# Check for updates

#### Micro-Analysis of the Titan's Operation Pipe

John Sanguinetti Ardent Computer Corporation

#### Abstract

Much of the performance analysis done in designing a computer is based on fundamental operation rates, like cycle time and number of pipe stages in an operation pipeline. This kind of analysis yields peak computation rates which, in fact, may never be realized. Resource contention between different units, each of which has a fundamental operation rate adequate to support a given overall peak, may cause the actual obtainable rate to be much less.
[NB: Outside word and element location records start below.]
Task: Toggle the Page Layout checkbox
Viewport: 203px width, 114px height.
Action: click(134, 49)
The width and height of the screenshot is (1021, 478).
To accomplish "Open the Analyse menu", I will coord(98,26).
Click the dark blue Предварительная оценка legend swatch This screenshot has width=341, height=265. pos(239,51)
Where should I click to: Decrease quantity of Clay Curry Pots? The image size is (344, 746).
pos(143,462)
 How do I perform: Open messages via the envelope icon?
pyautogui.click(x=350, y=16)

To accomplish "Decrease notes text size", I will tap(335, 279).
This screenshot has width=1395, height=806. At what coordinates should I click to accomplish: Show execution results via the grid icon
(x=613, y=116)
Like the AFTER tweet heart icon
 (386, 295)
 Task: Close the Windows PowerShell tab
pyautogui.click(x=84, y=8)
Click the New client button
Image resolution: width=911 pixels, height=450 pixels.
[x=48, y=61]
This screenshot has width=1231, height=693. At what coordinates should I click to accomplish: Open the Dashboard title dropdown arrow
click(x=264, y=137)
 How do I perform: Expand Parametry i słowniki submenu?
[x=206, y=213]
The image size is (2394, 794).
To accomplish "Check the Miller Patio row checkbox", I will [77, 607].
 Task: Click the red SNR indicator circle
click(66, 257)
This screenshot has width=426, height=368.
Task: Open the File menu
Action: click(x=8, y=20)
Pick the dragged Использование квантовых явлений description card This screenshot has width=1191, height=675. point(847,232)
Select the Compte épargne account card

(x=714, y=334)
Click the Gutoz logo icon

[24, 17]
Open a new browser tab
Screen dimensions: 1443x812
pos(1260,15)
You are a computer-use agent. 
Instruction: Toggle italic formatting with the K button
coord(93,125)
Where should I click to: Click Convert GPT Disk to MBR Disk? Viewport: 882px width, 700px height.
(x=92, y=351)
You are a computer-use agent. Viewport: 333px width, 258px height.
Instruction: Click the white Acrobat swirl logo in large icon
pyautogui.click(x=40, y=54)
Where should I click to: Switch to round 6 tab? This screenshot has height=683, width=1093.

In order to determine the effects of interactions between different requestors and common resources, micro-analysis, or detailed modelling of the part of the system in question, is necessary. In this paper, we report on the results of such an analysis on the operation pipe of the Titan graphics supercomputer. The Titan is a new class of machine with a supercomputer-style architecture implemented in a technology appropriate for a singleuser machine. The micro-analysis reported here resulted in enhancing the actual obtainable computation rate from 10.8 Mflops to 14.6 Mflops for a particular real application, while the fundamental operation rate is 16 Mflops.

#### **Description of the Titan**

The Titan was conceived to be a "Visualization Tool" a machine which would allow an engineer or scientist to model a physical entity and then visualize the results of the model. Consequently, the machine would have to first be able to do the computation required for physical modelling and second be able to render the resulting image, all in a reasonable amount of time. The goal of the Titan was to provide a significant fraction (about 25%) of the performance of a super-computer and provide superior graphics performance for a price less than \$100,000.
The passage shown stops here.